The task
The line containing "Directory (414, 1204)" marks the end: quote every line from the start of the records below through it, word for word.

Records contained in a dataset
★ ★ ★

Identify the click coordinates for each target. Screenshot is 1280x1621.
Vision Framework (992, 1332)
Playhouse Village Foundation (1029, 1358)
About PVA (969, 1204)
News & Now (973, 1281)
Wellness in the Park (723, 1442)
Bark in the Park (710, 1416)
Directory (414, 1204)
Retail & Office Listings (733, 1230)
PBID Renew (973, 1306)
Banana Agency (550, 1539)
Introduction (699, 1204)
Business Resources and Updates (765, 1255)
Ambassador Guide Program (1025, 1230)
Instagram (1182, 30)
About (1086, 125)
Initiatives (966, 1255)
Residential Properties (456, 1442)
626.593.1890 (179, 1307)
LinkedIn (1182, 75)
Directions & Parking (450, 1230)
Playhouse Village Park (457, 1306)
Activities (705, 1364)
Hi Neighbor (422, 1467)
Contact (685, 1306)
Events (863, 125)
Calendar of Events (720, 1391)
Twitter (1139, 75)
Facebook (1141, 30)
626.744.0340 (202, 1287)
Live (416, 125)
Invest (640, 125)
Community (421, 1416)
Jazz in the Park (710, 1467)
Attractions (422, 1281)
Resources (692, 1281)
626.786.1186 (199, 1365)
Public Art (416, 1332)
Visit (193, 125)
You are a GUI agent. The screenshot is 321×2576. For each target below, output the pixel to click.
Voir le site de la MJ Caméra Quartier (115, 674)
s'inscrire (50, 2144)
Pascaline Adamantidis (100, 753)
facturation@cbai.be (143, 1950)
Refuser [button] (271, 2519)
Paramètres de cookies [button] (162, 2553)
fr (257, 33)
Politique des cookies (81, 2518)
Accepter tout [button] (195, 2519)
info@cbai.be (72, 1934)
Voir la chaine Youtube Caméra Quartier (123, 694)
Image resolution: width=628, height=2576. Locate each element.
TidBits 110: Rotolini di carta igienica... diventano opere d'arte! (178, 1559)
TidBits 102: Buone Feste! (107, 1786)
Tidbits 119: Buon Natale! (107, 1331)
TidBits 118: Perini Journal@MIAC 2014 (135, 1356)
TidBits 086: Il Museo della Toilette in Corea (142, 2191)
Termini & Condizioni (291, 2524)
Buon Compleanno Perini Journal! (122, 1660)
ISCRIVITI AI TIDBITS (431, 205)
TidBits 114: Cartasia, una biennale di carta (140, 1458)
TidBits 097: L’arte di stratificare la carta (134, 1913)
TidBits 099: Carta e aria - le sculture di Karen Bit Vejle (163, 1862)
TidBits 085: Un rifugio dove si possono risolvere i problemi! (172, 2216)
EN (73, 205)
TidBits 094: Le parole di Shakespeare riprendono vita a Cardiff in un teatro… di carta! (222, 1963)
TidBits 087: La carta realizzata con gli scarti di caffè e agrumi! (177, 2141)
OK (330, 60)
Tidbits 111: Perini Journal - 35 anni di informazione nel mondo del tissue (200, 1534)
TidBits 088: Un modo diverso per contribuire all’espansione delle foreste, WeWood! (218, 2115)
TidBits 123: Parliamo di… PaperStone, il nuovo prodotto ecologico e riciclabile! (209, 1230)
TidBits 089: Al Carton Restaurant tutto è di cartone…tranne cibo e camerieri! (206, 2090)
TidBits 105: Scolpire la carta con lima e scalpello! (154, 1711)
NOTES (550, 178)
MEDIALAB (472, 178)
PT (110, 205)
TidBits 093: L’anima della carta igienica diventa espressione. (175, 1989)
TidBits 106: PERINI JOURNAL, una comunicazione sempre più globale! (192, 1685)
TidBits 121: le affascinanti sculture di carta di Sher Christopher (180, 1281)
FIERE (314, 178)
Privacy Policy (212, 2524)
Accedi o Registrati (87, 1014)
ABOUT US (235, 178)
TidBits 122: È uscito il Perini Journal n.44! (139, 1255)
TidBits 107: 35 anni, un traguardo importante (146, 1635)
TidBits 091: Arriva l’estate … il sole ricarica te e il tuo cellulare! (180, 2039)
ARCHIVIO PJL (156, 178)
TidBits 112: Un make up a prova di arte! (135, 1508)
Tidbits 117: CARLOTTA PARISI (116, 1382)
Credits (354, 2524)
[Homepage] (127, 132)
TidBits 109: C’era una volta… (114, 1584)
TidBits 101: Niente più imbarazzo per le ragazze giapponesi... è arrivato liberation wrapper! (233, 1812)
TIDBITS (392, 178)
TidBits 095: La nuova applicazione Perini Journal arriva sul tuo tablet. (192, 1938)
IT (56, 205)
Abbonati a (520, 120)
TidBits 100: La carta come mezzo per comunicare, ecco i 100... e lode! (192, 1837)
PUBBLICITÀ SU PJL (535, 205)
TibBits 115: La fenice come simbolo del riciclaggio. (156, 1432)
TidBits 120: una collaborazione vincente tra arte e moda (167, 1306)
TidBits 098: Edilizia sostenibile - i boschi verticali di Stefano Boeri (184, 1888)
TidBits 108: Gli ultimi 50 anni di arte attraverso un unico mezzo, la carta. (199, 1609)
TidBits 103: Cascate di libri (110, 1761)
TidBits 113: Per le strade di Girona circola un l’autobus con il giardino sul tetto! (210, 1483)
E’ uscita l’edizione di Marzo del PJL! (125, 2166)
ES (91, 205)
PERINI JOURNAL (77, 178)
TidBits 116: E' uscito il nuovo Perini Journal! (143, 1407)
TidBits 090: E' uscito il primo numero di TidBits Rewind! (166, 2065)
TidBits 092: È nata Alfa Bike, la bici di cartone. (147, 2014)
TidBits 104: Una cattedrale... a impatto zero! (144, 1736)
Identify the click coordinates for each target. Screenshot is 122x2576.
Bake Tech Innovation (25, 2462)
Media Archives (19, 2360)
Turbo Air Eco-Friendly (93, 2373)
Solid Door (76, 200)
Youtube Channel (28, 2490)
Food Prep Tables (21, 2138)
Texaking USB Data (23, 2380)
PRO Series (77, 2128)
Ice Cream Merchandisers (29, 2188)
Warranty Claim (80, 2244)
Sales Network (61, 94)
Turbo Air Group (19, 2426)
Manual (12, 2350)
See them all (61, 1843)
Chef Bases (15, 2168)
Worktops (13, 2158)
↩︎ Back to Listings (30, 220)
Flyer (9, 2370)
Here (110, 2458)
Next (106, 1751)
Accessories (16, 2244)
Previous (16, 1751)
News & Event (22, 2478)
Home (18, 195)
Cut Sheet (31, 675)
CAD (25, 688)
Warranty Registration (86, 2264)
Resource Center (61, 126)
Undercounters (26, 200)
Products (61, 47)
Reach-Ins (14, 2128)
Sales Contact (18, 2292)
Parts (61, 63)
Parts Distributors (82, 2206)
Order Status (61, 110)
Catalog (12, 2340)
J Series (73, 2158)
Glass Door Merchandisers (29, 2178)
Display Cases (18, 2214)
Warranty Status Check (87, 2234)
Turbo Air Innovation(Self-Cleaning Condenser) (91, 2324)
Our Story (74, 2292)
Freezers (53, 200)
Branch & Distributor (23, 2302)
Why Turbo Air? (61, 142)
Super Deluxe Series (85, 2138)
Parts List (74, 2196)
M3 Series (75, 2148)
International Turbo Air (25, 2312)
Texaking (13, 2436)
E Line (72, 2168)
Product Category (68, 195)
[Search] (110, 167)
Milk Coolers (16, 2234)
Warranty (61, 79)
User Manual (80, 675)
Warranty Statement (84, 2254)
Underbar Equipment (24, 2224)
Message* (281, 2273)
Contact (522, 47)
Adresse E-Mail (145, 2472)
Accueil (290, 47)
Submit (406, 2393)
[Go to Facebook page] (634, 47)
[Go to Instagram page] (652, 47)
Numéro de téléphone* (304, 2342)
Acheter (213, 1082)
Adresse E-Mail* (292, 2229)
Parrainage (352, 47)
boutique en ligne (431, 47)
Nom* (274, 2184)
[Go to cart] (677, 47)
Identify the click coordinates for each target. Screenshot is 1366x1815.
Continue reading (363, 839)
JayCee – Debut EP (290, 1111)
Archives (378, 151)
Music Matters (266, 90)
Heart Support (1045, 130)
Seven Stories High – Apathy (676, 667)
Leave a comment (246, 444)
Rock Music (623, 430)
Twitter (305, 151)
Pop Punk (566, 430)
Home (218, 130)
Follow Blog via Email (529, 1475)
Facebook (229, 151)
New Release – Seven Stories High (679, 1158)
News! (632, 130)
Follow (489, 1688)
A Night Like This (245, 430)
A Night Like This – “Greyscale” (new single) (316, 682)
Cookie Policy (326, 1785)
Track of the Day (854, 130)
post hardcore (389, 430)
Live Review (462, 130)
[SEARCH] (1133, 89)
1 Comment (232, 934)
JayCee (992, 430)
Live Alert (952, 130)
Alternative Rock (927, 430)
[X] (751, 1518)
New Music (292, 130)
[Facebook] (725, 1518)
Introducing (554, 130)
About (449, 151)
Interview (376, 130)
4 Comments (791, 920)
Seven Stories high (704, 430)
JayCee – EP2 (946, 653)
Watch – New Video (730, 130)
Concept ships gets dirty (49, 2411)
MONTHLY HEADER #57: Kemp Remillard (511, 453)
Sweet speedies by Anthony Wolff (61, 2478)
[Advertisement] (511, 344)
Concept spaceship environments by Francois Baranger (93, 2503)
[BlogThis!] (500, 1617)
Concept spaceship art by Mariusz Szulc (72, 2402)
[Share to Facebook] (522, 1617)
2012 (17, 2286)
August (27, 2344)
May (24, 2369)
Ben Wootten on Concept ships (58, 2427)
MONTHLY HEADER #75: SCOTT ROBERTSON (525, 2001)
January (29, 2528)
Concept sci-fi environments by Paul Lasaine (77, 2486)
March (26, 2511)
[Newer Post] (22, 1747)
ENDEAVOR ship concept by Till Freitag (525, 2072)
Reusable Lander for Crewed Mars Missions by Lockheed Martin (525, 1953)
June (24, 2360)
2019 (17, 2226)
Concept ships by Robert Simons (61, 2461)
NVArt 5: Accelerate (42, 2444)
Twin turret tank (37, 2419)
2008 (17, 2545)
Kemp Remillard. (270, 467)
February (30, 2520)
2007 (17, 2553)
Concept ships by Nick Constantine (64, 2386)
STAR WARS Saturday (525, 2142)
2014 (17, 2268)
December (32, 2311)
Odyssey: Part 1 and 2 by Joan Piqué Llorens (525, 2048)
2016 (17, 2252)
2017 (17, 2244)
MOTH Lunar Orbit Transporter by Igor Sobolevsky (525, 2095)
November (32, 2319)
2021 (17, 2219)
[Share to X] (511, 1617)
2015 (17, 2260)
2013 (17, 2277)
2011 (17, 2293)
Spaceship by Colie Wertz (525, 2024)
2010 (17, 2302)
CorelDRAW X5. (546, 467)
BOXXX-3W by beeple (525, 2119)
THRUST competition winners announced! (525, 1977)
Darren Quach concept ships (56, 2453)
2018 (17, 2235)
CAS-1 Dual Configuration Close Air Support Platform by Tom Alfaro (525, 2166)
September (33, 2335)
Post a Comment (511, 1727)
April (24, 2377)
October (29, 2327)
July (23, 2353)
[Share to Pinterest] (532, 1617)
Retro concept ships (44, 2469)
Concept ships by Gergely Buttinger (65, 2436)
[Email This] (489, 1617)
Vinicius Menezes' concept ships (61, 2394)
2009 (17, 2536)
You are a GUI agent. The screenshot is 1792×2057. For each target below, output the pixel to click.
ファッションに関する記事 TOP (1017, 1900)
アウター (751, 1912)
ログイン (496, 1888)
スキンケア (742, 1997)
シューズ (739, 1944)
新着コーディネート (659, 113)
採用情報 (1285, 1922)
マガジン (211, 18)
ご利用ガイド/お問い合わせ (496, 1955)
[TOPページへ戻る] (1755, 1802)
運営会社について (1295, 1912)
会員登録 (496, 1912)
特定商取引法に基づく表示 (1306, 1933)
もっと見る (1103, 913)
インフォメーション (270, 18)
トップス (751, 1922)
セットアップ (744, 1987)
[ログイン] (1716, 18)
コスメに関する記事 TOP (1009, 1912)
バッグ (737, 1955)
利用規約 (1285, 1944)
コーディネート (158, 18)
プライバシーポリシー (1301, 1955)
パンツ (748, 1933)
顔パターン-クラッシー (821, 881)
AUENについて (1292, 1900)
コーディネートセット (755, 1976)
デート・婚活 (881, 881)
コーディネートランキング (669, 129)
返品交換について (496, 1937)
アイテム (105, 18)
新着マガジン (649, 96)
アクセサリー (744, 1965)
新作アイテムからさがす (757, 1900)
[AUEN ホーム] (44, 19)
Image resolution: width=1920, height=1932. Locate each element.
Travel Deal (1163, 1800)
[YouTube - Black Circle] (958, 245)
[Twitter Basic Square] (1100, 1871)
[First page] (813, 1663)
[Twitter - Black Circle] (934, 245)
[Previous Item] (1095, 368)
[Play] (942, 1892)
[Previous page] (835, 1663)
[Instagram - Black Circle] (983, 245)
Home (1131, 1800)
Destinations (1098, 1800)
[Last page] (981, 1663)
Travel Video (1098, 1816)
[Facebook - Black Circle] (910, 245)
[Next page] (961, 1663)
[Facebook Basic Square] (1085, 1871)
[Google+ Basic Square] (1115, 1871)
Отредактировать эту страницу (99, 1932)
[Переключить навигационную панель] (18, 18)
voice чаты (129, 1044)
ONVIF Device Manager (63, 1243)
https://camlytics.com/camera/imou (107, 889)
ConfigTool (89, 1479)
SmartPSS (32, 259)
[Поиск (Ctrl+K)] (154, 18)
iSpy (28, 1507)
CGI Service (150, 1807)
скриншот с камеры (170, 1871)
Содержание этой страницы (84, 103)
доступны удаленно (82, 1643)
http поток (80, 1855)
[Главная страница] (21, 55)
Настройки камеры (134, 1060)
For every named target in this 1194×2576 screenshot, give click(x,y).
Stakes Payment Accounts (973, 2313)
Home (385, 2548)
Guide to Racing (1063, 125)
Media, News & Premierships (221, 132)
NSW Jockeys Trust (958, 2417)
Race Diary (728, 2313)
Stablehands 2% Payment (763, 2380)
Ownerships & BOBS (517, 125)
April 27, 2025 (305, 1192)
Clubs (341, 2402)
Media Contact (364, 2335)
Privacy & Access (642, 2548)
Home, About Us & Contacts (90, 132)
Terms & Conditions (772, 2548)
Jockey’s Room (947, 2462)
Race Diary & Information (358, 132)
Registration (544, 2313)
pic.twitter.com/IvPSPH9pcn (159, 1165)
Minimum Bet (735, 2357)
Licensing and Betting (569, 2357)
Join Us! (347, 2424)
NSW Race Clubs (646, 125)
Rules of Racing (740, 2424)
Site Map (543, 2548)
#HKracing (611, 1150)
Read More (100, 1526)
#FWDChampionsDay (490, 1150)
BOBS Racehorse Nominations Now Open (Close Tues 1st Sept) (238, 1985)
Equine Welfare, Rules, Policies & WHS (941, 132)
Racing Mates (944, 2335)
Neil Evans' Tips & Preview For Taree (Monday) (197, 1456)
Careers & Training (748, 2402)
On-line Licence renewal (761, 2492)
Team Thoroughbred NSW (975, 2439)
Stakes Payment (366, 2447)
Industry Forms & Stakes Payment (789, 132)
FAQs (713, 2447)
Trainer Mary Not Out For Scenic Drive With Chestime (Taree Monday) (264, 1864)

★ ★ ★

Solution to this exercise
Identify the click coordinates for each target. Screenshot is 1280x1621.
Vision Framework (992, 1332)
Playhouse Village Foundation (1029, 1358)
About PVA (969, 1204)
News & Now (973, 1281)
Wellness in the Park (723, 1442)
Bark in the Park (710, 1416)
Directory (414, 1204)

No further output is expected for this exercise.